La culpa y el remedio para casi todo

        Un día leímos en la prensa que se había identificado –el lenguaje recuerda al de las novelas policíacas– al gen responsable del cáncer de colon, lo que nos permitirá, según parece, curarlo e incluso prevenirlo mediante una terapia génica no agresiva. Dos días más tarde la radio nos contó que también estaba catalogado el gen de la enfermedad de Parkinson, y poco más tarde el de la artritis, la caspa y la úlcera de duodeno.

        A medida que pasaban los días, el entusiasmo de los medios iba en aumento. En una tertulia radiofónica oí decir, con la frivolidad propia de estos cenáculos matutinos, que los terroristas tienen algún gen averiado y que, cuando se identifique, se les podrá curar sus malos instintos. Semejante afirmación no impidió a los contertulios descargar toda su justa ira contra los autores del último atentado, como si, en realidad, los asesinos fuesen realmente culpables y no víctimas de una anomalía genética.

        Un columnista la mar de serio –tan serio y tan ignorante como yo mismo– llegó a afirmar que "a medio plazo" la delincuencia tendrá un tratamiento médico, ya que "los modernos estudios de genética nos permiten albergar la esperanza de que las conductas anómalas y antisociales desaparecerán o, al menos, disminuirán de modo significativo".

        Quiero suponer que los científicos sensatos no pensaban tales majaderías, pero, en algunos medios, se daba por supuesto que cualquier cualidad, vicio o conducta humana tenía su propio gen responsable. De la libertad no se decía ni mú.

**Datos de consulta:**
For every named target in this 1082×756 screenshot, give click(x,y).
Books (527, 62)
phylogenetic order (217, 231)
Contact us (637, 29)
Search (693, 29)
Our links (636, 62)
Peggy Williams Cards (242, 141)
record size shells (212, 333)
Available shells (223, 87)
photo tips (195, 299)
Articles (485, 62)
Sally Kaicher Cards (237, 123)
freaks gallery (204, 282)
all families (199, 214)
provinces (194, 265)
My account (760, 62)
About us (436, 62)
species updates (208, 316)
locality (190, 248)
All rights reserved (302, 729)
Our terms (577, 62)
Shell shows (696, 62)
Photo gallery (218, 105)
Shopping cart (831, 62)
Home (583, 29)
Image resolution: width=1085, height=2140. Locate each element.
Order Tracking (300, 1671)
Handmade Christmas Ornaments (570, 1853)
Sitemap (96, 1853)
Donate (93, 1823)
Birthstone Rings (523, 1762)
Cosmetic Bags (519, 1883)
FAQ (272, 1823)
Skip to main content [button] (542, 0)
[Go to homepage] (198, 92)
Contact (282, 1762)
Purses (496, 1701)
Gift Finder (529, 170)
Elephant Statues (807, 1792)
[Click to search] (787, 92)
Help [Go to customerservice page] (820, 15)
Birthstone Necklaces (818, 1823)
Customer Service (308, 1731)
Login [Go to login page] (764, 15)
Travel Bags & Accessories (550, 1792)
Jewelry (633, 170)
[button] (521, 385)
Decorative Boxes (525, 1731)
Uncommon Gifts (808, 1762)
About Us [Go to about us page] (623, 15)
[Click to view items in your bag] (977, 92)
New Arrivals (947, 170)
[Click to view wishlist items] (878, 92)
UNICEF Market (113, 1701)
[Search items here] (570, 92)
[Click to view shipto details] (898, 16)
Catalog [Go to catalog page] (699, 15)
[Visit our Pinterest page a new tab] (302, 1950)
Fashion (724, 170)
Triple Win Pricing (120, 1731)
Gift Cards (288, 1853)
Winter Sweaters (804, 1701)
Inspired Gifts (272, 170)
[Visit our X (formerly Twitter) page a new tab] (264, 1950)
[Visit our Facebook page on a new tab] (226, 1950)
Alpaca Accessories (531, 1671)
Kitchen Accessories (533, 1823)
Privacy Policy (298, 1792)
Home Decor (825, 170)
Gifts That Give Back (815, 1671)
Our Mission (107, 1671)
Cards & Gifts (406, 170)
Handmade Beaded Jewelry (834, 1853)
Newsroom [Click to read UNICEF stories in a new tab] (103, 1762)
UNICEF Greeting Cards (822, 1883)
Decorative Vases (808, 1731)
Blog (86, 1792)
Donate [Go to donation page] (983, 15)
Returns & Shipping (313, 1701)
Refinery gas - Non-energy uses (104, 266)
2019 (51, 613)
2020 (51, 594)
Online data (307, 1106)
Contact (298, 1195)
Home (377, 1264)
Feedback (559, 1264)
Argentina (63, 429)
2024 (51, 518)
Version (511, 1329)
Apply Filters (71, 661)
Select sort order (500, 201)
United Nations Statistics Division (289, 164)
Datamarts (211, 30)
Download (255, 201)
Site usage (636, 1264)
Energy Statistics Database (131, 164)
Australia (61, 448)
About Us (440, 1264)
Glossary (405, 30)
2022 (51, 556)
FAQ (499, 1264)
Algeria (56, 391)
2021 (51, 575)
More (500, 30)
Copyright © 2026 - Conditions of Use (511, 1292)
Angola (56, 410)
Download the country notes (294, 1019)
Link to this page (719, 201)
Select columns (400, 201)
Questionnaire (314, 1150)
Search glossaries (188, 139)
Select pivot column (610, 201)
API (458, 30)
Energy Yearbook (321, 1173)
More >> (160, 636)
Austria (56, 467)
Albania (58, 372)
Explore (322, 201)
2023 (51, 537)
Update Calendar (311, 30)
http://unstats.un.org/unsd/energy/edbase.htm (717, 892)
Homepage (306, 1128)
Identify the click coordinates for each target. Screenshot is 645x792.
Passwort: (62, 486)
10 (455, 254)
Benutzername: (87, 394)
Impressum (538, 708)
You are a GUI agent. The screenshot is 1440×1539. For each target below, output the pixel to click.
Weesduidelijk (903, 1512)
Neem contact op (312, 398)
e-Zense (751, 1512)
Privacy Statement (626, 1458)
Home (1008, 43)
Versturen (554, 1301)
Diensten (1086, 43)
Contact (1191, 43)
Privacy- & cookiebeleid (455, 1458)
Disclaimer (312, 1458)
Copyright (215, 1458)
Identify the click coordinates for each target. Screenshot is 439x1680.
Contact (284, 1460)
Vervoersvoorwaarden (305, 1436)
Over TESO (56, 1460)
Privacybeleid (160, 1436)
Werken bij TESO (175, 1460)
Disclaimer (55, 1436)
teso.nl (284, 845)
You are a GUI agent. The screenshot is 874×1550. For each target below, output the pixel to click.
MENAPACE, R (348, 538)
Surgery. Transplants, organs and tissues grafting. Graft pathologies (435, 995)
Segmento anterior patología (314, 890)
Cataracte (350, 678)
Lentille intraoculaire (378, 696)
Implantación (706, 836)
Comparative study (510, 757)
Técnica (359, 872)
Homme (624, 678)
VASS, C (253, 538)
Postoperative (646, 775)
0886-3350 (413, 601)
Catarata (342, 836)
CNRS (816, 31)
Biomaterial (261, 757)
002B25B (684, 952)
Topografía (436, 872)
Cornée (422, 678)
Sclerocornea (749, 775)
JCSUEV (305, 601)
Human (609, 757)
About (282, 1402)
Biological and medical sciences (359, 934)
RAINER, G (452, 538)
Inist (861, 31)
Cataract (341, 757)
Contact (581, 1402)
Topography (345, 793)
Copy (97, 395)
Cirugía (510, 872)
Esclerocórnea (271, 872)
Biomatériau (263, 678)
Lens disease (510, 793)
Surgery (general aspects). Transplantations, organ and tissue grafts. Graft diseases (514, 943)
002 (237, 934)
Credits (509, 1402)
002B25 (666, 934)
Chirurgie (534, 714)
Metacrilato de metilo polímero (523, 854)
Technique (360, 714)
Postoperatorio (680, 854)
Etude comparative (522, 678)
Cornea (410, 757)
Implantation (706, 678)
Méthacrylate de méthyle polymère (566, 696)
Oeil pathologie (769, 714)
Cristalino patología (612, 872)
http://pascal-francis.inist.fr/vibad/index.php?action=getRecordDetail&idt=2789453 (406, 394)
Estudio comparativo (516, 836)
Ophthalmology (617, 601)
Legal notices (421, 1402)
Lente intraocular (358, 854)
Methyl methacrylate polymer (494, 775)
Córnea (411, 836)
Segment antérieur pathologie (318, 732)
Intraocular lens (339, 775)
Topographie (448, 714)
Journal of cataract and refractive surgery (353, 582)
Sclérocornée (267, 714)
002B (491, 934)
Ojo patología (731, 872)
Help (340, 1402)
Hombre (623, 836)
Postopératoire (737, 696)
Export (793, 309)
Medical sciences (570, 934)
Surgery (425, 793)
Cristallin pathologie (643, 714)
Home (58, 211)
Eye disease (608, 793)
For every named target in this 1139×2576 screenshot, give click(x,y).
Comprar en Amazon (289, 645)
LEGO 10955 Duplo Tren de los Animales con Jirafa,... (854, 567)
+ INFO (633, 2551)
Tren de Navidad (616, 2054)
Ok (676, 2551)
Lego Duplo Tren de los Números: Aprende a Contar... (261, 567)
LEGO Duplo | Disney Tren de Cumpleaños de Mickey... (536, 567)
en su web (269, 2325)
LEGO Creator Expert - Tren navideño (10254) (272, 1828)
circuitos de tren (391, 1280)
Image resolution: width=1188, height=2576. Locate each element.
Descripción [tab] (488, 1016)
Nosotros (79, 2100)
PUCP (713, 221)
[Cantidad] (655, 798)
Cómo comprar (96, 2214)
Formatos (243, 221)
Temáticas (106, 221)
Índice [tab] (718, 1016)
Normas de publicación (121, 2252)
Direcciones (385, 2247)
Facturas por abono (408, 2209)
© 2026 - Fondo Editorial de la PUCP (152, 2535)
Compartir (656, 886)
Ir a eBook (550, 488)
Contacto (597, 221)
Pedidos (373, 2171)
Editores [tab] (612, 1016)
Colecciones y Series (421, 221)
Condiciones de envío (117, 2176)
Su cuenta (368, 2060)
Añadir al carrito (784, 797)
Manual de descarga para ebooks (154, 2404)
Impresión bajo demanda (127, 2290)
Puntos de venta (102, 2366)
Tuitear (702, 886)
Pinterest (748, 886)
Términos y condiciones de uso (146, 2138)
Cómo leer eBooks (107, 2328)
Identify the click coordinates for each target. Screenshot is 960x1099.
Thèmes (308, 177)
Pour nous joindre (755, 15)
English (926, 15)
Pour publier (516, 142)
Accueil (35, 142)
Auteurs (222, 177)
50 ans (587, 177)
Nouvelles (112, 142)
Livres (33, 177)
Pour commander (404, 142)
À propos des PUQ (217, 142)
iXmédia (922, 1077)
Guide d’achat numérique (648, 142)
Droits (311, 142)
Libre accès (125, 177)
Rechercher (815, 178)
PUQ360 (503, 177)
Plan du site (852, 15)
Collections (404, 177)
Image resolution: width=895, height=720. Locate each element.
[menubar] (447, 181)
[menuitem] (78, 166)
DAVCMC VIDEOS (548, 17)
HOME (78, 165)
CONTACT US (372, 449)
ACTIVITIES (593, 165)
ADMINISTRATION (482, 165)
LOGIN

**Tarea propuesta:**
Escribe la continuación del texto sobre los genes y la culpa, empezando justo después de su última oración.

**Respuesta escrita:**
El genoma y la libertad

        Ya lo apuntaba Marina: es "el misterio de la voluntad perdida", o, mejor dicho, el secuestro de la voluntad a manos del genoma; la alucinación de un hombrecillo que se cree libre y soberano, cuando en realidad lleva escritos en cada célula de su organismo sus virtudes, defectos, complejos y su entero destino. Con semejante planteamiento, sólo quedaba encontrar el gen responsable de la soberbia y el de la humildad, el de la poesía y el de la música; el responsable de la lujuria, de la envidia e incluso el de la santidad.

         Bueno, pues ahora resulta que no hay para tanto. Los científicos nos dicen que no tenemos doscientos mil genes como suponían, sino sólo treinta mil, o sea, más o menos como la mosca del vinagre, la avutarda o el cerdo ibérico. Esto significa que, gracias a Dios, los hombres somos mucho más que nuestro genoma. Uno ya lo sabía, claro, pero no viene mal poner los genes en su sitio.

        San Josemaría dijo de sí mismo que se sentía "capaz de todos los horrores y de todos los errores que han cometido las personas más ruines". Es decir, que no se veía con madera ni con genoma de santo. Sin embargo, con la ayuda de la gracia, lo fue.

        Es un consuelo saber que, aunque me patine un gen, yo también puedo intentarlo.